埼玉・越谷市のクラフトビール専門店、ノメンドブリュースタンドが新作「穀環(KOKUTAMA)」を公開した。今回の仕込みは、市内の「おかだ製パン所」から分けてもらったパンの耳を活用したアップサイクルの試みで、出店先での交流をきっかけに生まれたという。

スタイルは、パンの素材感を受け止めるセゾン。あえてヴァイツェンではなくセゾンを選ぶことで、パン由来の香ばしさと小麦のやさしい甘みが感じられる設計を目指した。スペックはABV 5.0%、IBU 16。NOMENDO BREW LABS名義の実験的な一本として位置づけられている。

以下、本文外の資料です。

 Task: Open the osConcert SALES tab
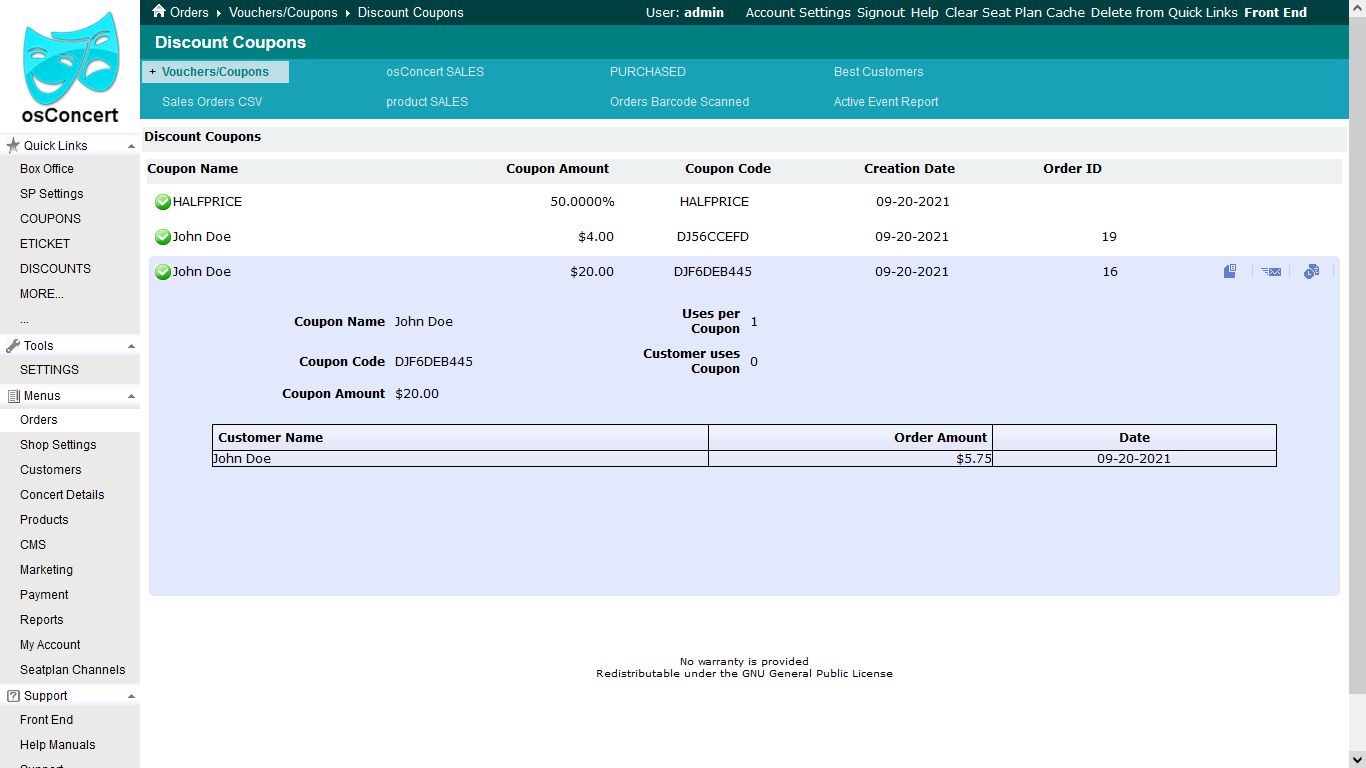(435, 72)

ノメンドブリュースタンドは、越谷駅近くで営業する越谷市初のブルワリー。自家醸造ビールに加えて各地のクラフトビールも扱いながら、IPAを軸にオリジナルの展開を広げている。地域のパン店とのつながりを、ビールという形に落とし込んだ今回の新作は、同店のものづくりの方向性をよく示している。

先行リリースは5月17日の「まるななマーケット」。現時点ではボトリングは未定で、店頭での提供もまだ始まっていないため、まずはイベント会場で味わう形になりそうだ。